→ TASK INSTRUCTIONS
Can you write out the records from the line with "This screenshot has width=906, height=620." to the line with "pos(252,203)", both included, reproducing each line exactly?
[START OF RAW RECORDS]
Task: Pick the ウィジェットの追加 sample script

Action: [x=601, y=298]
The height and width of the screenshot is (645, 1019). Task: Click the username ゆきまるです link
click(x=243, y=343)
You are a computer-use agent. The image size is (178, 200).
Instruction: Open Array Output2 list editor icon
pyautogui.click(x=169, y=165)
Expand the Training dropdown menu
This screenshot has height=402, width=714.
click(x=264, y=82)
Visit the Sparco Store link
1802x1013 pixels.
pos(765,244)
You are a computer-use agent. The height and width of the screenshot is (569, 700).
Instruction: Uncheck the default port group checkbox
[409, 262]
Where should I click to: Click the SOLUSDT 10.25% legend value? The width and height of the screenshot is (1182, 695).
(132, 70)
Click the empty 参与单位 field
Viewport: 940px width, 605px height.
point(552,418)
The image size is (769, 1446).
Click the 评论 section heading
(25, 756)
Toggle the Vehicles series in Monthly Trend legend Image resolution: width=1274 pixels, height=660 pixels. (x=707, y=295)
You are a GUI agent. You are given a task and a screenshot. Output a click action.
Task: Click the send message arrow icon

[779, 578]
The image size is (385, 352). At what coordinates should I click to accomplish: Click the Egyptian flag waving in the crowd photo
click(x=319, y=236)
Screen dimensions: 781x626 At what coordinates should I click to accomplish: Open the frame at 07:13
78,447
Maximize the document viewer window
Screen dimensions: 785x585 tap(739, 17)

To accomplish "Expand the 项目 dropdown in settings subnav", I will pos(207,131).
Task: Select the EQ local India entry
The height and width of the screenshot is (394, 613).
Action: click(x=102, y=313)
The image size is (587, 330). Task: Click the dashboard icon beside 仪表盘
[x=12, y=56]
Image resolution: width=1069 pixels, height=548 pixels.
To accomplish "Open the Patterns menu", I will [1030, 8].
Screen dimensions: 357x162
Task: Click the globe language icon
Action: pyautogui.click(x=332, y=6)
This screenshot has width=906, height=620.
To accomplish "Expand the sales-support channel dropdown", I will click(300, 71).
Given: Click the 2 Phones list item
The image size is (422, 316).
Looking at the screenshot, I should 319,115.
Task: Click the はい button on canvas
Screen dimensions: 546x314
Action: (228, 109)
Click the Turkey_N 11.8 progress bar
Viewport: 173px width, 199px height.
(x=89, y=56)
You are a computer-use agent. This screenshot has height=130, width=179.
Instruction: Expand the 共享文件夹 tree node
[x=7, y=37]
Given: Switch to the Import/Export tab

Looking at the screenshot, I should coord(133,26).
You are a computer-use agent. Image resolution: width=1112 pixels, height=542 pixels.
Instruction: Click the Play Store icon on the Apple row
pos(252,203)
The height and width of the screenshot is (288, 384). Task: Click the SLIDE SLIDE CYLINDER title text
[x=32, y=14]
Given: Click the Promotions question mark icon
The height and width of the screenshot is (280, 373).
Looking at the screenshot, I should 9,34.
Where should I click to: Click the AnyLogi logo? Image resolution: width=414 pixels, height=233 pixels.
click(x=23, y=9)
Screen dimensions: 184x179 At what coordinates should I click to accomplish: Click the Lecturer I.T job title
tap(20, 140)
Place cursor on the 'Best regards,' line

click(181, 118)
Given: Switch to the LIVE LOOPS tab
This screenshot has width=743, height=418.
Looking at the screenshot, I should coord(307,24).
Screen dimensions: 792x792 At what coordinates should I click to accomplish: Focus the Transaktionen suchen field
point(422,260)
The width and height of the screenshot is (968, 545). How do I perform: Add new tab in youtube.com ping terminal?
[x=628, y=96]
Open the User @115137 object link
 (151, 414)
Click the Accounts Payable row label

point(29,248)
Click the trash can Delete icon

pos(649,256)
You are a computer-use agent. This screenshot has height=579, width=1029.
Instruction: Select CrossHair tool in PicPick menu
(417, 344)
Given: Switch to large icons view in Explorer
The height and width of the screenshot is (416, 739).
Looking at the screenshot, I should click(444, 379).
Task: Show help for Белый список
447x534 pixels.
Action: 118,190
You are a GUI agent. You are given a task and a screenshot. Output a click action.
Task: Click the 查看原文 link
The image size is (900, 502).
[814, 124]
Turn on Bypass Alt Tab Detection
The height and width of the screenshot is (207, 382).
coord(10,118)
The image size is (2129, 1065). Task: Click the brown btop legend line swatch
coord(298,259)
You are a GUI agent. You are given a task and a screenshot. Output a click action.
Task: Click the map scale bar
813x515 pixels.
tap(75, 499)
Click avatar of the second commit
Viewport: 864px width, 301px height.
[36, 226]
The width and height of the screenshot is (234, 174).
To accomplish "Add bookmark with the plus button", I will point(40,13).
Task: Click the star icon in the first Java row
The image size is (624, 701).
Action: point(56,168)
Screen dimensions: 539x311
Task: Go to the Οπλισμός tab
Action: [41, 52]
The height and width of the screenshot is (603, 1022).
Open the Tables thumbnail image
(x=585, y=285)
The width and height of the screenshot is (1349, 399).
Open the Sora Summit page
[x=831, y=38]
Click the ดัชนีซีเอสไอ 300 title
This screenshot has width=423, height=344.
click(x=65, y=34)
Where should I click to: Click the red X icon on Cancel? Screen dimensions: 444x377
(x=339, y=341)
[END OF RAW RECORDS]
→ WRITTEN ANSWER
This screenshot has width=906, height=620.
To accomplish "Expand the sales-support channel dropdown", I will click(300, 71).
Given: Click the 2 Phones list item
The image size is (422, 316).
Looking at the screenshot, I should 319,115.
Task: Click the はい button on canvas
Screen dimensions: 546x314
Action: (228, 109)
Click the Turkey_N 11.8 progress bar
Viewport: 173px width, 199px height.
(x=89, y=56)
You are a computer-use agent. This screenshot has height=130, width=179.
Instruction: Expand the 共享文件夹 tree node
[x=7, y=37]
Given: Switch to the Import/Export tab

Looking at the screenshot, I should coord(133,26).
You are a computer-use agent. Image resolution: width=1112 pixels, height=542 pixels.
Instruction: Click the Play Store icon on the Apple row
pos(252,203)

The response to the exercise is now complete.